SCHRIFTLICHER AUFTRAG 1:
Erklären Sie anhand des Lesetextes in ein bis drei Sätzen, weshalb die Schauspieler die filmische Aufzeichnung der Ödipus-Inszenierung selbst bezahlten.

LESETEXT:
* * * * * * * * *

Zu viert haben sie gelesen: Ernst Stötzner gab den Dionysos, der da kommt, um mit dem ungläubigen Menschlein ein gar bitterböses Spiel zu treiben. Nicht wenig Ironie legte er hinein in die Sätze, die Roland Schimmelpfennig so schön musikalisierend neu übersetzte. Ein bukolisches Element brachten Corinna Harfouch und Corinna Kirchhoff ein, als sie die Szenen des alten Kadmos und des blinden Sehers Teiresias lesen, die sogleich durchschauen, dass mit einem Gott – sei's nun er selbst oder, wie er vorgibt, sein Sendbote – nicht zu spaßen ist. Also eilends humpelnd ab in den Wald zum Bakchenfest! Auf der anderen Seite gibt Charly Hübner einen Pentheus, der völlig ahnungslos, in bemitleidenswerter Selbstüberschätzung dem rächenden Gott auf den Leim geht.

Nah, greifbar, authentisch
Vielleicht hätte diese Regiearbeit ja gar nicht so anders ausgesehen als Goschs letzte Tschechow-Produktionen, Onkel Wanja und vor allem Die Möwe (die derzeit noch als Gastspiel des Deutschen Theaters Berlin bei den Salzburger Festspielen zu sehen ist). In seinen letzten Inszenierungen ließ der Regisseur gerne das Licht im Zuschauerraum brennen, holte die Darsteller von den Sitzen am hinteren Bühnenrand nach vorne. Das hat man nun auch am Beginn der Lesung in Salzburg angedeutet.

"Ich empfinde es als das Deprimierendste, wenn ich ins Theater gehe und es geht erst mal das Licht aus. Dann möchte ich am liebsten einschlafen. Diese Trennung von Leben – bis dahin ist ja noch alles relativ normal – und Theater ist schon ein merkwürdiger Vorgang. Und darunter leide ich zunehmend." So hatte es Gosch 2006 in einem Interview mit Nina Peters auf den Punkt gebracht, das nun im Salzburger Programmheft abgedruckt ist. Das nie verlöschende Saallicht, der unprätentiöse Auftritt, das ständige Da-Sein – all das macht die Figuren nahe, greifbar, authentisch: großes, darstellerzentriertes also Theater auch, wenn der Text wie diesmal nur gelesen wird.

Ein Zeitdokument
Ein Gustostück für Kenner (das freilich nicht wenig Durchhaltevermögen forderte vom (überschaubaren) Publikum hatte man für den zweiten, deutlich längeren Teil des Abends in Salzburg vorbereitet: eine Projektion jenes Ödipus-Films, der die für Köln 1984 entstandene, 1986 im Hamburger Thalia Theater aufgezeichnete Inszenierung dokumentierte. "Goschs Durchbruch im Westen", so der Schauspieldirektor der Festspiele, Thomas Oberender. Als Zeitzeugin erzählte vorab die Schauspielerin Elisabeth Schwarz - die in der Inszenierung Ödipus' Mutter und Ehefrau Iokaste spielte – dass damals keine Fernsehstation Interesse gezeigt habe an einer Dokumentation dieser viel beachteten Aufführung. Und so hätten eben die Schauspieler beschlossen, aus eigener Initiative Kameramann, Filmmaterial und Entwicklung zu bezahlen.

* * * * * * * * *

DIE DATEN:
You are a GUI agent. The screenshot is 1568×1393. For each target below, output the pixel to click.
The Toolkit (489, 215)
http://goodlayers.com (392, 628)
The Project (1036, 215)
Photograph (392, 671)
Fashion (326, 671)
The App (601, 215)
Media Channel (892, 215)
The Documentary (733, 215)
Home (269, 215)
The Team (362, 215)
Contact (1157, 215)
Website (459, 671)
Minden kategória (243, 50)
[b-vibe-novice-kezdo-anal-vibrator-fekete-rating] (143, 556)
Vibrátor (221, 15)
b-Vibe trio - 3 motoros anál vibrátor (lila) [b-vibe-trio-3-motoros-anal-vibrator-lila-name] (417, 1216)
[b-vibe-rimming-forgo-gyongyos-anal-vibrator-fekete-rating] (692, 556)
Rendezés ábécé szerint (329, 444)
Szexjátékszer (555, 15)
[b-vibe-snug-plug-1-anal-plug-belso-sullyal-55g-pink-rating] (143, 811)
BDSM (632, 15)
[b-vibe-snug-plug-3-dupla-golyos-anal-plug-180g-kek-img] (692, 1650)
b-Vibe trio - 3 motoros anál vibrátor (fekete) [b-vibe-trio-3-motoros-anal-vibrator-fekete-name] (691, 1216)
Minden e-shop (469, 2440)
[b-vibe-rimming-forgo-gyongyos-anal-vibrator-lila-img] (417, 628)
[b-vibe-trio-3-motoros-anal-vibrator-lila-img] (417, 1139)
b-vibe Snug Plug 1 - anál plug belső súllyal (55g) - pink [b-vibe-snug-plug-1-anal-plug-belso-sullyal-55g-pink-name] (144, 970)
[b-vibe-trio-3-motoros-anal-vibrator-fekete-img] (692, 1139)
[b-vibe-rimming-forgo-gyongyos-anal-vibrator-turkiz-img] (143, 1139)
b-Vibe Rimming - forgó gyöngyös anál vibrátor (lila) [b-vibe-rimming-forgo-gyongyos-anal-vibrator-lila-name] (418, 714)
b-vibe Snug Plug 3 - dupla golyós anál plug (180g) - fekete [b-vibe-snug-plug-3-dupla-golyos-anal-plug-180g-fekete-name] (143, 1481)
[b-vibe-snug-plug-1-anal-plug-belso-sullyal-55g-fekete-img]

* * * * * * * * *

SCHRIFTLICHER AUFTRAG 2:
Geben Sie den Abschnitt der Datensätze, der mit der Zeile beginnt, die „The Project (1036, 215)“ enthält, und bis zum Ende der Datensätze reicht, als JSON-Liste von Zeichenketten wieder, eine Zeichenkette pro Zeile, Leerzeilen ausgelassen und beide Grenzzeilen eingeschlossen.

ERWARTETE AUSGABE 1:
Laut der Schauspielerin Elisabeth Schwarz zeigte damals keine Fernsehstation Interesse an einer Dokumentation dieser viel beachteten Aufführung. Deshalb beschlossen die Schauspieler, Kameramann, Filmmaterial und Entwicklung aus eigener Initiative zu bezahlen.

ERWARTETE AUSGABE 2:
[
  "The Project (1036, 215)",
  "Photograph (392, 671)",
  "Fashion (326, 671)",
  "The App (601, 215)",
  "Media Channel (892, 215)",
  "The Documentary (733, 215)",
  "Home (269, 215)",
  "The Team (362, 215)",
  "Contact (1157, 215)",
  "Website (459, 671)",
  "Minden kategória (243, 50)",
  "[b-vibe-novice-kezdo-anal-vibrator-fekete-rating] (143, 556)",
  "Vibrátor (221, 15)",
  "b-Vibe trio - 3 motoros anál vibrátor (lila) [b-vibe-trio-3-motoros-anal-vibrator-lila-name] (417, 1216)",
  "[b-vibe-rimming-forgo-gyongyos-anal-vibrator-fekete-rating] (692, 556)",
  "Rendezés ábécé szerint (329, 444)",
  "Szexjátékszer (555, 15)",
  "[b-vibe-snug-plug-1-anal-plug-belso-sullyal-55g-pink-rating] (143, 811)",
  "BDSM (632, 15)",
  "[b-vibe-snug-plug-3-dupla-golyos-anal-plug-180g-kek-img] (692, 1650)",
  "b-Vibe trio - 3 motoros anál vibrátor (fekete) [b-vibe-trio-3-motoros-anal-vibrator-fekete-name] (691, 1216)",
  "Minden e-shop (469, 2440)",
  "[b-vibe-rimming-forgo-gyongyos-anal-vibrator-lila-img] (417, 628)",
  "[b-vibe-trio-3-motoros-anal-vibrator-lila-img] (417, 1139)",
  "b-vibe Snug Plug 1 - anál plug belső súllyal (55g) - pink [b-vibe-snug-plug-1-anal-plug-belso-sullyal-55g-pink-name] (144, 970)",
  "[b-vibe-trio-3-motoros-anal-vibrator-fekete-img] (692, 1139)",
  "[b-vibe-rimming-forgo-gyongyos-anal-vibrator-turkiz-img] (143, 1139)",
  "b-Vibe Rimming - forgó gyöngyös anál vibrátor (lila) [b-vibe-rimming-forgo-gyongyos-anal-vibrator-lila-name] (418, 714)",
  "b-vibe Snug Plug 3 - dupla golyós anál plug (180g) - fekete [b-vibe-snug-plug-3-dupla-golyos-anal-plug-180g-fekete-name] (143, 1481)",
  "[b-vibe-snug-plug-1-anal-plug-belso-sullyal-55g-fekete-img]"
]